2019–2020
Director Compensation Report
The State of Director Compensation
Compensation of nonemployee directors is a critical element in the overall governance of any company. Well-designed compensation not only helps to align the interests of shareholders and directors but also provides value to directors for value received. The 2019–2020 Director Compensation Report, produced in collaboration with Pearl Meyer, offers insights into compensation trends and changes based on data from 1,400 public companies in 24 industries.
Key Findings
Cash Retainers Increased More Than Stock Awards
Cash retainers for all firms grew 6 percent, while stock awards grew only 4 percent year-over-year. Annual board cash retainers continue to be the most prevalent element of board compensation, with virtually all companies (97%) providing an annual cash retainer to directors with 93 percent of companies granting equity.
Board Leadership Pay Increases
Nonexecutive chairs saw a 7 percent increase in total director compensation from 2018 to 2019, while lead directors saw a 3.8 percent increase. Overall board compensation increased just 2 percent year over year.
One-year Vesting Period Remains Prevalent
Fifty-three percent of companies that grant full-value shares use a one-year cliff vesting term, while 43 percent of stock options vest after one year.

#### DIRECTIVES
A - In the report on director compensation, what percentage of companies that grant full-value shares use a one-year cliff vesting term?
B - Reproduce the part of the report on director compensation that opens with the words containing "Key Findings" and closes with "after one year.".
The lines after the report on director compensation have nothing to do with it.

#### INFORMATION SHOWN
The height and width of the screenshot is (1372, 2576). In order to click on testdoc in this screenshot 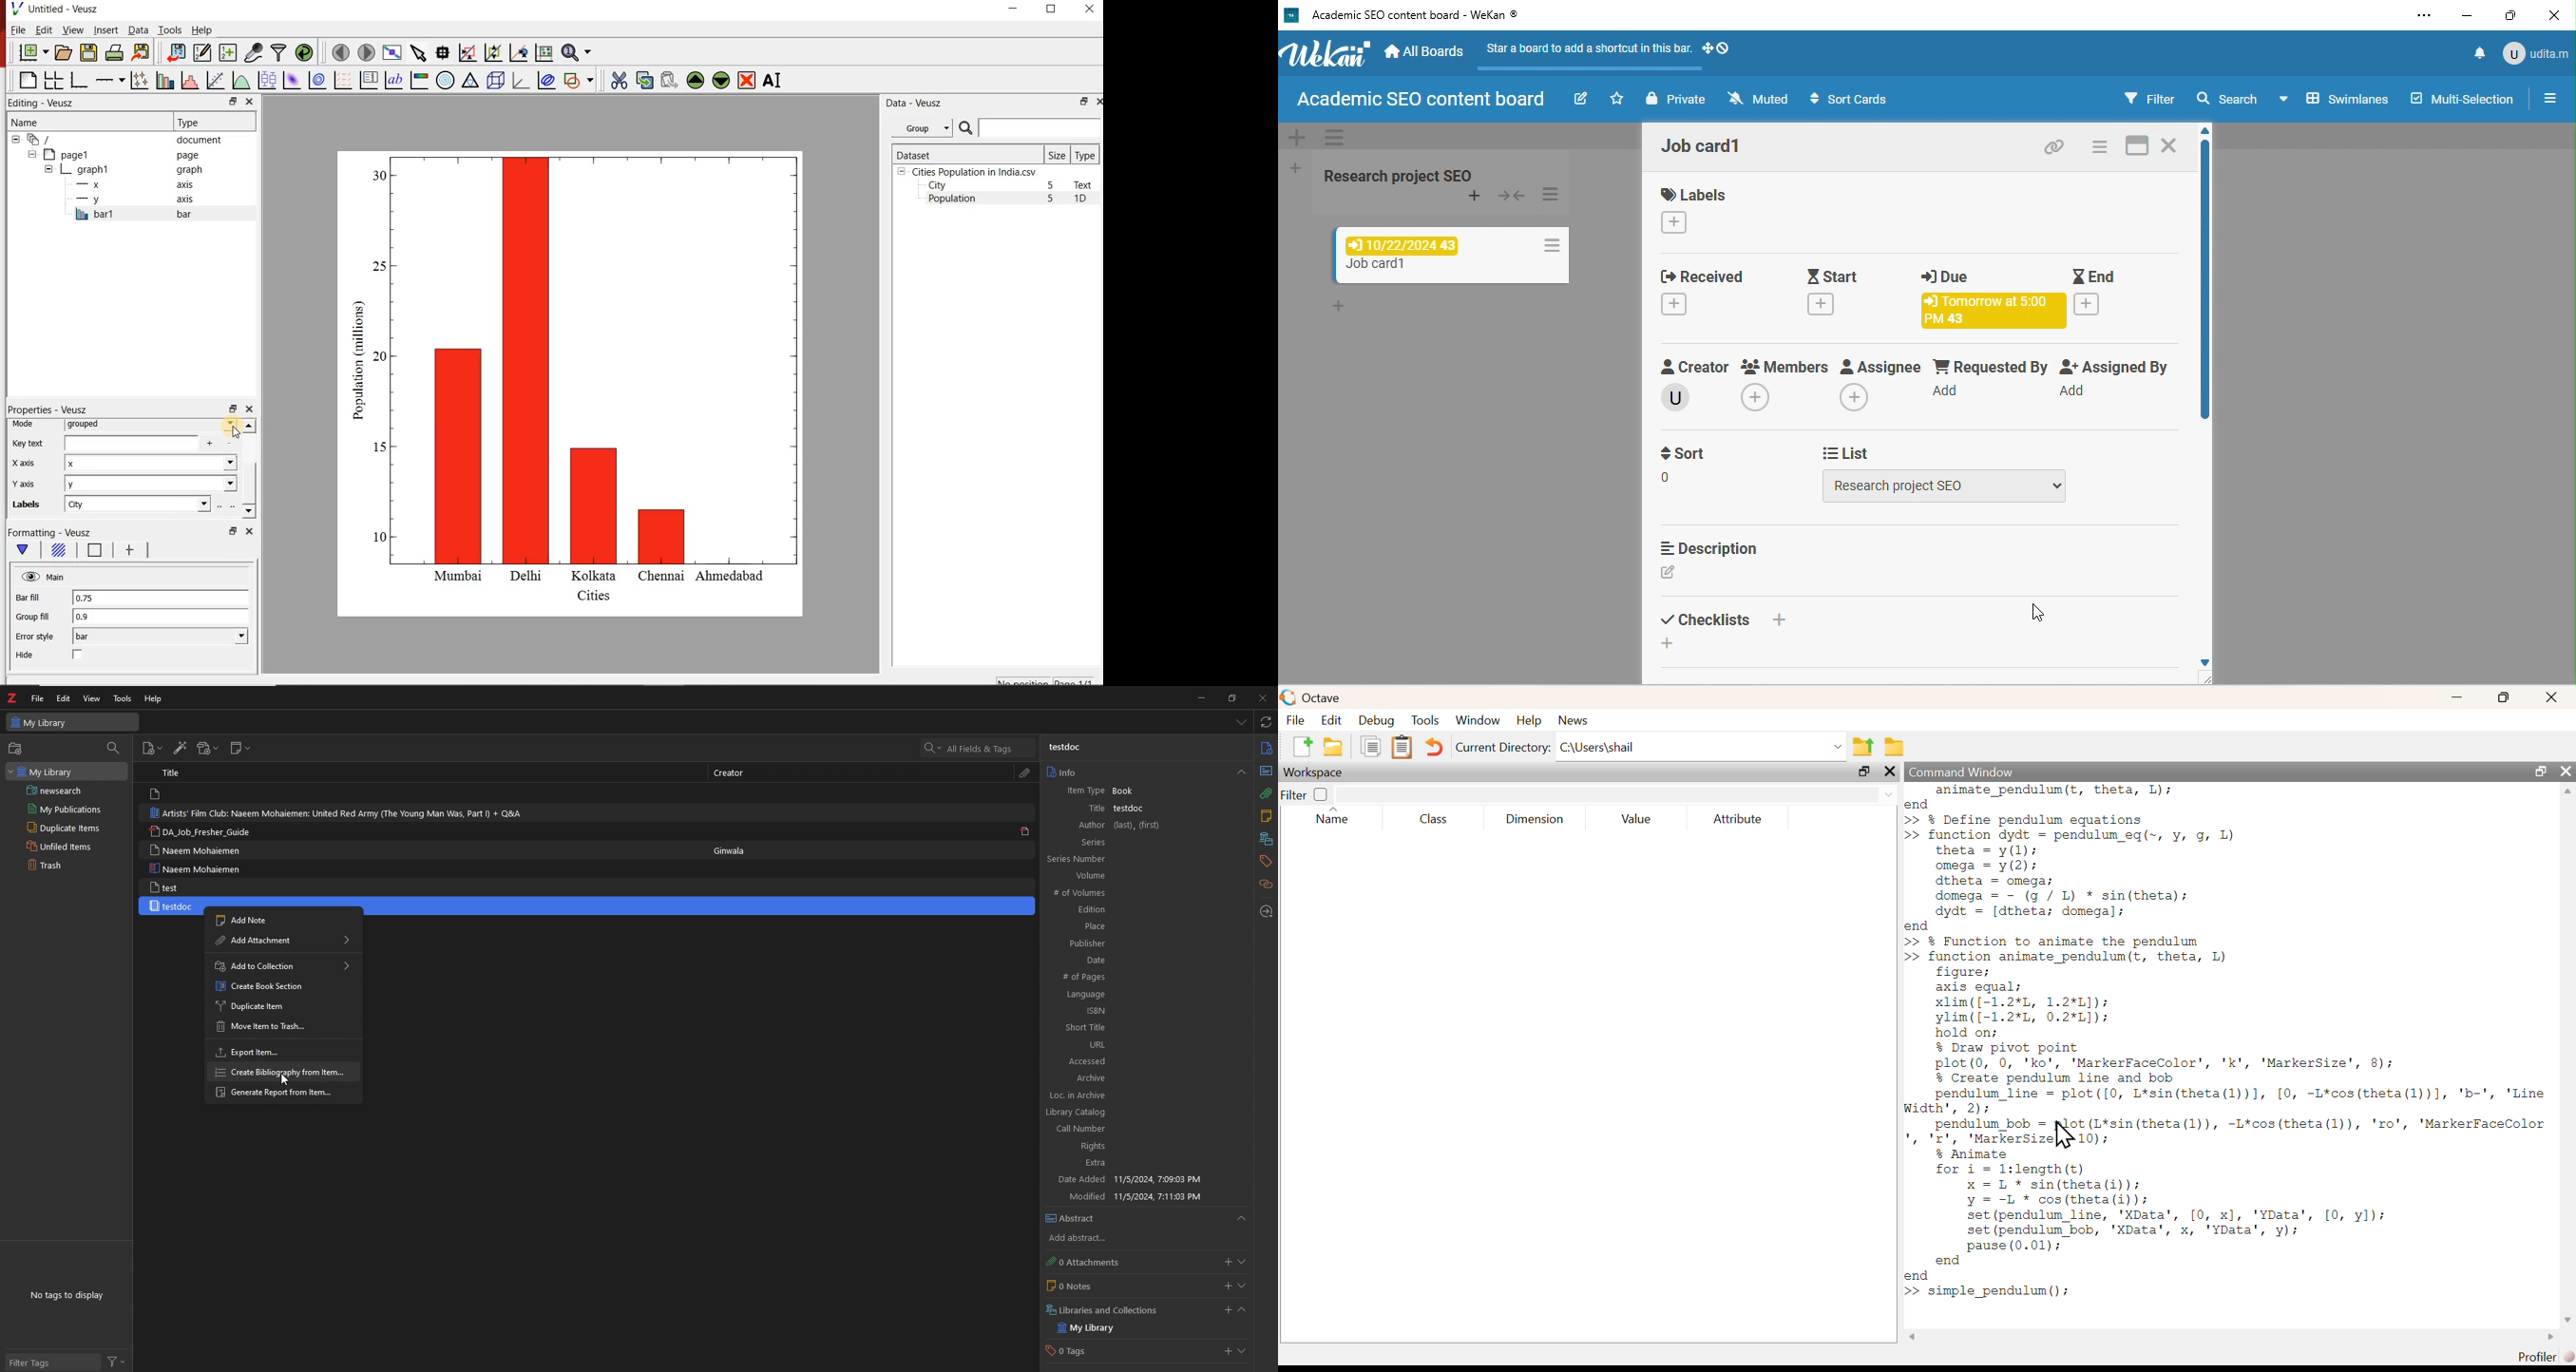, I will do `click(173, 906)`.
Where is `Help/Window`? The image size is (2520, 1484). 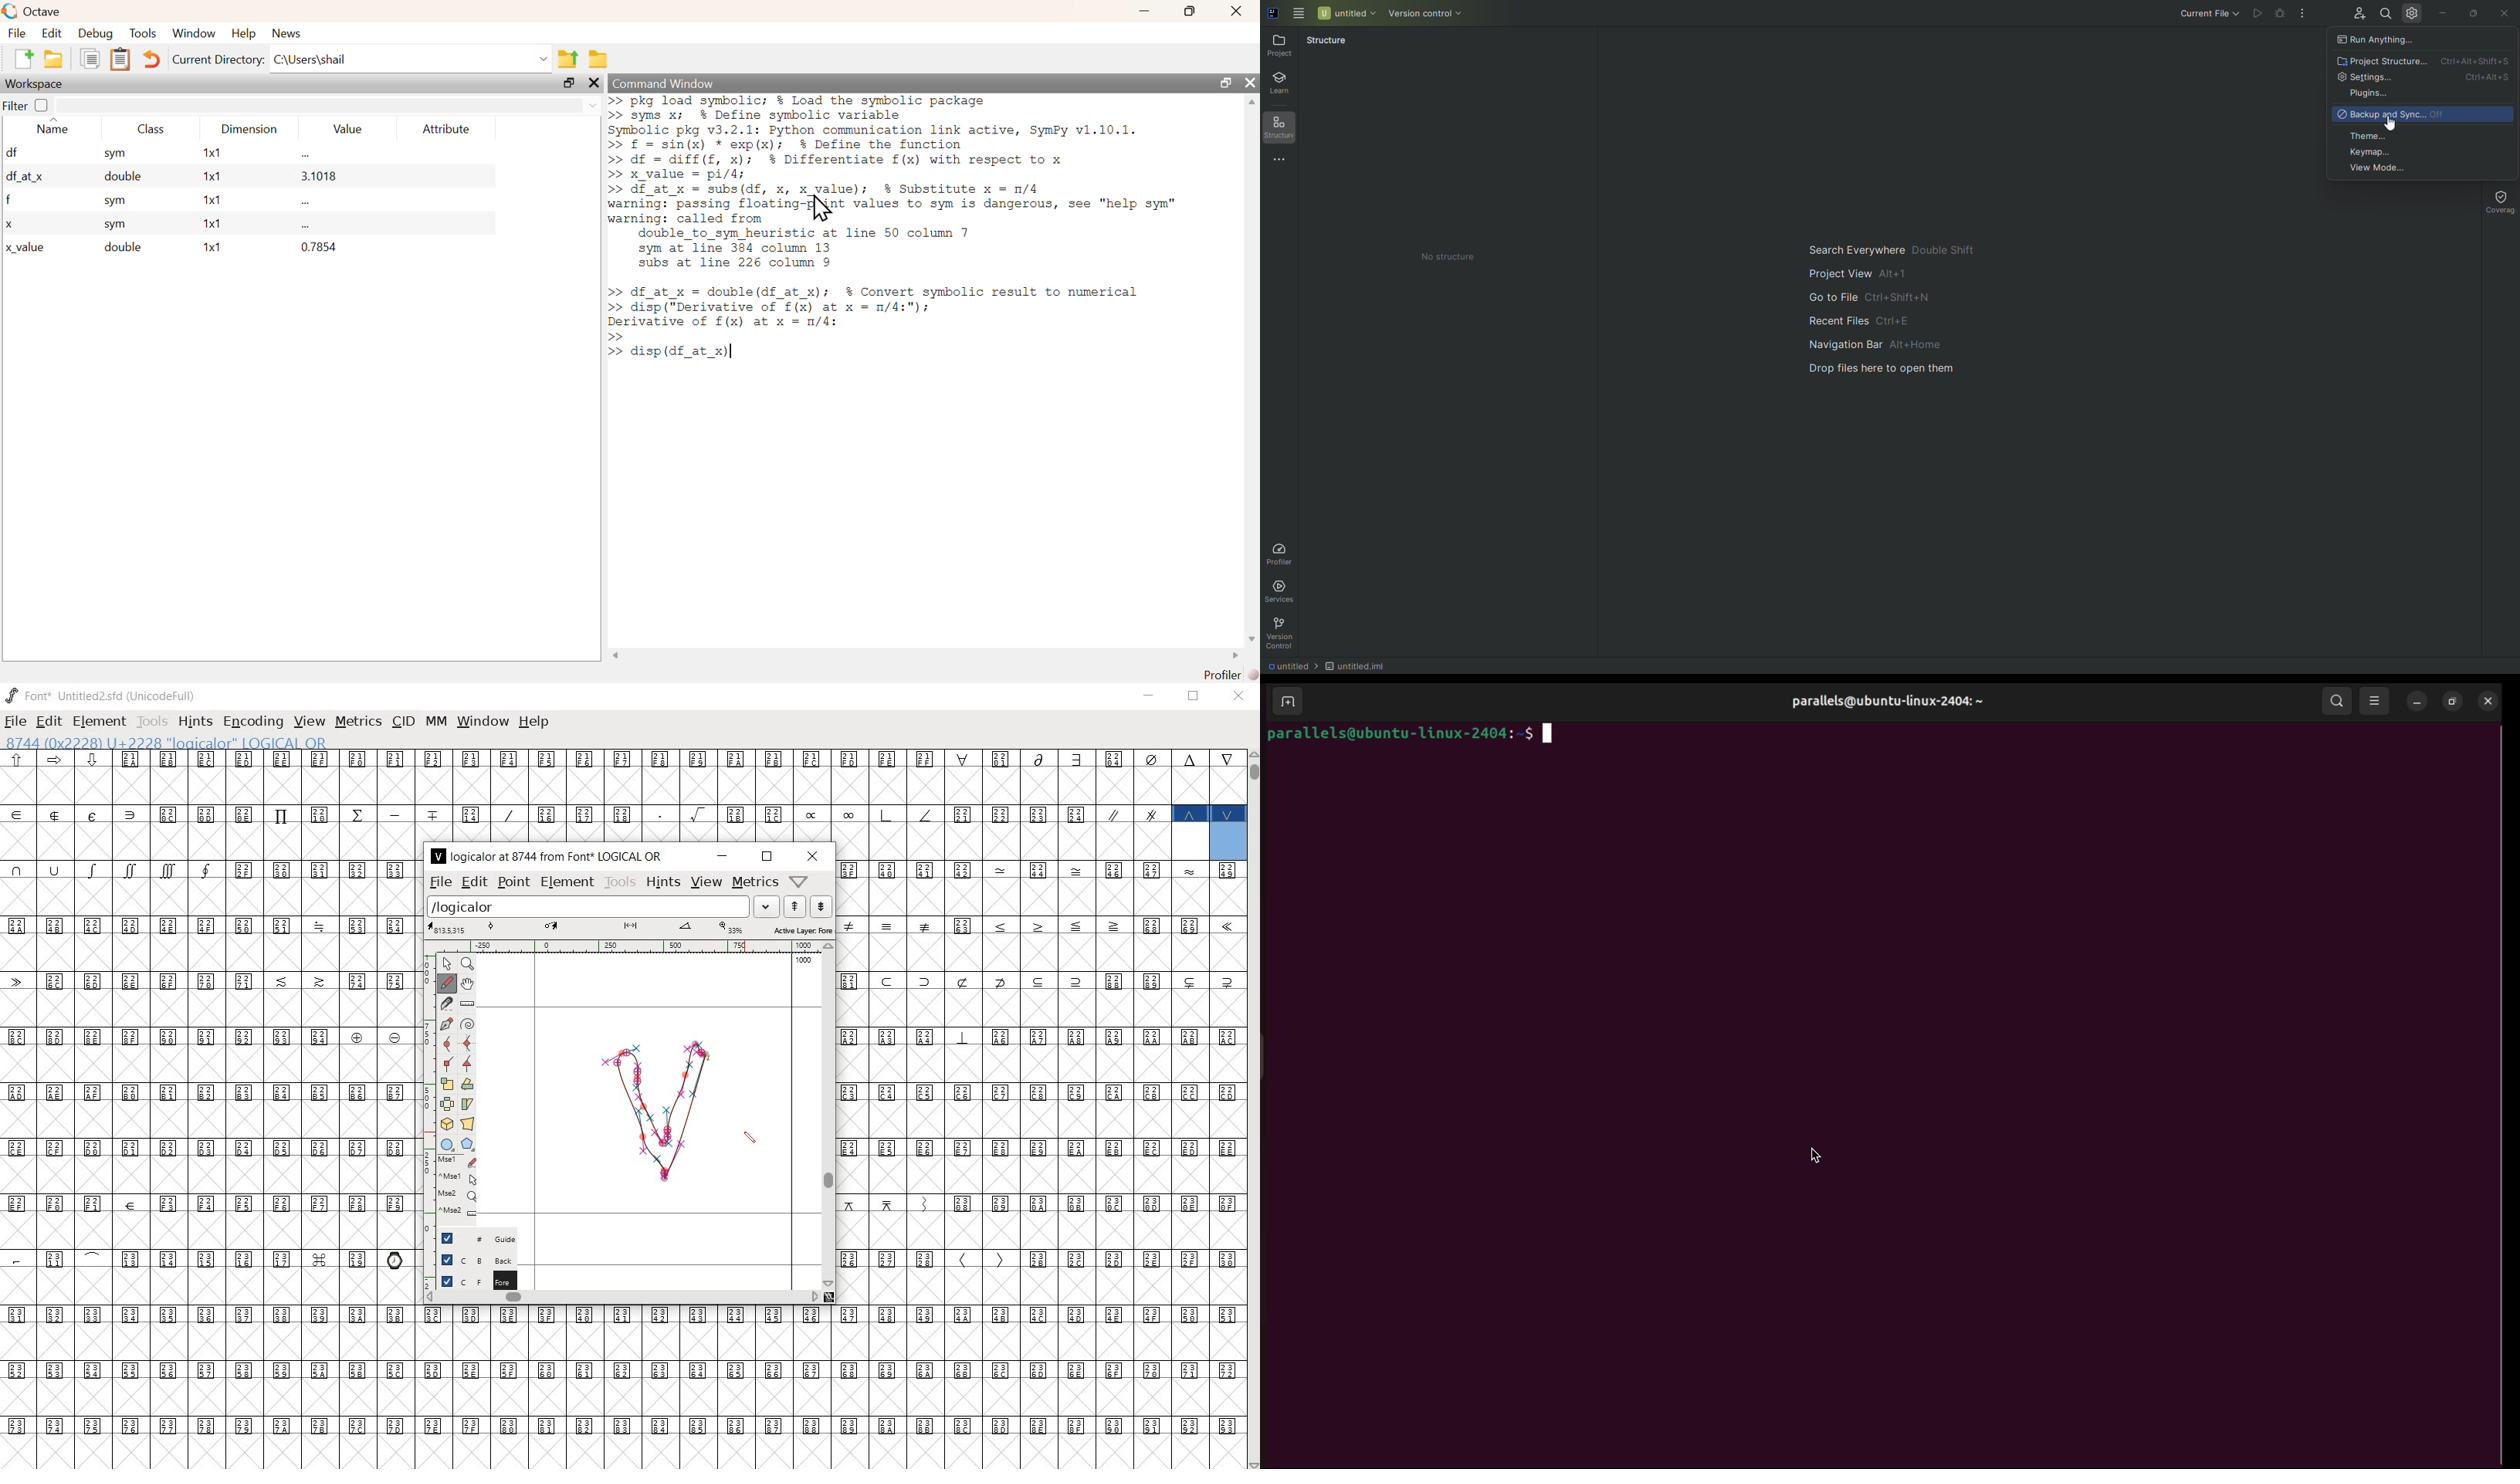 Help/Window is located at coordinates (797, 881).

#### RESULTS
A - Fifty-three percent.

B -
Key Findings
Cash Retainers Increased More Than Stock Awards
Cash retainers for all firms grew 6 percent, while stock awards grew only 4 percent year-over-year. Annual board cash retainers continue to be the most prevalent element of board compensation, with virtually all companies (97%) providing an annual cash retainer to directors with 93 percent of companies granting equity.
Board Leadership Pay Increases
Nonexecutive chairs saw a 7 percent increase in total director compensation from 2018 to 2019, while lead directors saw a 3.8 percent increase. Overall board compensation increased just 2 percent year over year.
One-year Vesting Period Remains Prevalent
Fifty-three percent of companies that grant full-value shares use a one-year cliff vesting term, while 43 percent of stock options vest after one year.